■ **Aim of the exercise**
Rewrite the data from the line containing "Click the large" through the line containing "coord(780,104)", substituting "blue" for "green" and leaving everything else unchanged.

/---

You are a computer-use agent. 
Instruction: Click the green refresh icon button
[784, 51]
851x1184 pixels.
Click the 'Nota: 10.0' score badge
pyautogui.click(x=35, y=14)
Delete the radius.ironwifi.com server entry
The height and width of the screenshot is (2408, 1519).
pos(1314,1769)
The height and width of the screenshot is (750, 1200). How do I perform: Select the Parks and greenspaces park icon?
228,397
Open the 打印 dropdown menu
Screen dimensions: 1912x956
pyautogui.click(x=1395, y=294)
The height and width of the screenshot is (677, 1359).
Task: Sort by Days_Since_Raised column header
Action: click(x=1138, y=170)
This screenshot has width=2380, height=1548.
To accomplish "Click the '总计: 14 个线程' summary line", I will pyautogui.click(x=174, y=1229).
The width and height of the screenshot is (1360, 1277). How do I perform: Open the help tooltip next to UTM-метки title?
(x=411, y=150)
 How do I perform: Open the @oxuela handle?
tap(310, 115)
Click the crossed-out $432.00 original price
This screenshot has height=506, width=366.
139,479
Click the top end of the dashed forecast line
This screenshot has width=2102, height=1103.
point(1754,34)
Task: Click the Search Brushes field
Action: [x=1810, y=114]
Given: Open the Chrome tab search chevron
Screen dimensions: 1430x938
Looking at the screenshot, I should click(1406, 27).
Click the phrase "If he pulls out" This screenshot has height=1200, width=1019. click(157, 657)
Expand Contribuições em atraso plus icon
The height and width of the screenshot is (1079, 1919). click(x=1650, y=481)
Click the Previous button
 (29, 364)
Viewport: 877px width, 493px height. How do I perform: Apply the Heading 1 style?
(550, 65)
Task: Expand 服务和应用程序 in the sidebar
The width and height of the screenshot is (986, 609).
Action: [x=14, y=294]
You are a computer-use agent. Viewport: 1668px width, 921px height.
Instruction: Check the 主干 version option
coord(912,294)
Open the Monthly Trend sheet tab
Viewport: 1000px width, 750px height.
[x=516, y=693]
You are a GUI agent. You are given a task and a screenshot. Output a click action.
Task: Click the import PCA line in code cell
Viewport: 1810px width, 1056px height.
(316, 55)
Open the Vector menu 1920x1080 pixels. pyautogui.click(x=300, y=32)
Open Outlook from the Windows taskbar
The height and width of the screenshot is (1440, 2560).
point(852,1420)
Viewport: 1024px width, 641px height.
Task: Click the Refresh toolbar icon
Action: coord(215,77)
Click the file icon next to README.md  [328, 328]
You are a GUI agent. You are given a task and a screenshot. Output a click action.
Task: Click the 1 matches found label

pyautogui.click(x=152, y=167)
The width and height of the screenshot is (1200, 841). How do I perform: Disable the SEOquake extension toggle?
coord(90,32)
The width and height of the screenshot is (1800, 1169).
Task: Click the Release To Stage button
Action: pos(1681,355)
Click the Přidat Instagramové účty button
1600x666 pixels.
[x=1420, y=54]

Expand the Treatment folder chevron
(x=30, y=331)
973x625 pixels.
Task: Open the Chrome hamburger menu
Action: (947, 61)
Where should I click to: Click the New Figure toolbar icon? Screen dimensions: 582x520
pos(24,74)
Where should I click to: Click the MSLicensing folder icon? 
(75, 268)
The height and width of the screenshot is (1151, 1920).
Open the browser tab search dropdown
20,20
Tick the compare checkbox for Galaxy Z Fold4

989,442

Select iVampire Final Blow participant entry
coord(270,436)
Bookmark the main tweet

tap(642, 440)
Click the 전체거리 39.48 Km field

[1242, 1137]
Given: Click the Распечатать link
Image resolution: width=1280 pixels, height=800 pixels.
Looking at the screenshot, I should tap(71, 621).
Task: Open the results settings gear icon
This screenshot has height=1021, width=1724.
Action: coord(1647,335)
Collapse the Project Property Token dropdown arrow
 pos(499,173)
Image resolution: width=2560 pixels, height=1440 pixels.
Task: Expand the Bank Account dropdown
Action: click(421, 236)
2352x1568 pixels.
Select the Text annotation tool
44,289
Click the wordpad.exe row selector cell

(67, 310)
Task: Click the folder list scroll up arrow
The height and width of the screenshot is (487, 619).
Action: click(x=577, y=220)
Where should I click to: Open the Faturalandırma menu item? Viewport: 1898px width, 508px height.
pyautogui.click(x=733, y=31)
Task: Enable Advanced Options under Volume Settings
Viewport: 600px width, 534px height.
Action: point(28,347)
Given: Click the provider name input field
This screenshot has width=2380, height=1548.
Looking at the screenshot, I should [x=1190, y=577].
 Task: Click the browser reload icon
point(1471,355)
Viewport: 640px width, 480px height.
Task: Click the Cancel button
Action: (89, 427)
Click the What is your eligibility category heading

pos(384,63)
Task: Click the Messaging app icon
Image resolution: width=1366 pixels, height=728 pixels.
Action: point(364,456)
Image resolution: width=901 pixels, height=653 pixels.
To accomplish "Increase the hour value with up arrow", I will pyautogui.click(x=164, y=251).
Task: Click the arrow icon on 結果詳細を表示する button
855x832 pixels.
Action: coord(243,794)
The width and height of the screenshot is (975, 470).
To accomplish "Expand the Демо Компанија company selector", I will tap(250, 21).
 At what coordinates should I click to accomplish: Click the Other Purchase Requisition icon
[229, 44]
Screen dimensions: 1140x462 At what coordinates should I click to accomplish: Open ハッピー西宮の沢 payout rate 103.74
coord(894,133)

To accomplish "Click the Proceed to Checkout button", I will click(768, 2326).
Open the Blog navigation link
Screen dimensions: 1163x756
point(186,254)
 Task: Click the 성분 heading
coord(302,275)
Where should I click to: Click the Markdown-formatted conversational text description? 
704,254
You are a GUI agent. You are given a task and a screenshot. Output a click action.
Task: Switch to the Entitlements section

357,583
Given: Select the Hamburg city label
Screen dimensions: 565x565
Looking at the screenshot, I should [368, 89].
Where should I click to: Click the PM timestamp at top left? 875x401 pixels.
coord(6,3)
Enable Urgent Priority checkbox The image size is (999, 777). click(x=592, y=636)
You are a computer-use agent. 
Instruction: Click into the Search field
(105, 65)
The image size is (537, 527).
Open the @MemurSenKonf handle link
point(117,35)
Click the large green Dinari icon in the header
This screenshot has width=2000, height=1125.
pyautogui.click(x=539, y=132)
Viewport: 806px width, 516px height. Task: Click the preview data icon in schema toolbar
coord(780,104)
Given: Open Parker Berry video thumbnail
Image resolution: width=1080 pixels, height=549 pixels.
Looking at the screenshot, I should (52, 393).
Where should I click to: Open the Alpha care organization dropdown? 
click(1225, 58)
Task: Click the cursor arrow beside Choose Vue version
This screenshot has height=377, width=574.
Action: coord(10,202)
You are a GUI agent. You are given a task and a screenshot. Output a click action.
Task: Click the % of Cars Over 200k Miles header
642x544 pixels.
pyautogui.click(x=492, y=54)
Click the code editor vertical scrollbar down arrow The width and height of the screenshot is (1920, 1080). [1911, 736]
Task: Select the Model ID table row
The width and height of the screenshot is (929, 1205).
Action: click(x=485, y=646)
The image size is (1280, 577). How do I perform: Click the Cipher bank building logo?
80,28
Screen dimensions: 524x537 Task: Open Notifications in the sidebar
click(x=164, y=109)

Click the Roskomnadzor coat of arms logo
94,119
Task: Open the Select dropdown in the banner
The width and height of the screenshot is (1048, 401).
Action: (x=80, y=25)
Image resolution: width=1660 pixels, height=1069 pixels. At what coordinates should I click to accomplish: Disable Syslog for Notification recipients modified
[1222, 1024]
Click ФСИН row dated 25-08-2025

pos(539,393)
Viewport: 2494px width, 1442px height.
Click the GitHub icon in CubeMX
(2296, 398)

\---

■ **Answer to this task**
Click the large blue Dinari icon in the header
This screenshot has width=2000, height=1125.
pyautogui.click(x=539, y=132)
Viewport: 806px width, 516px height. Task: Click the preview data icon in schema toolbar
coord(780,104)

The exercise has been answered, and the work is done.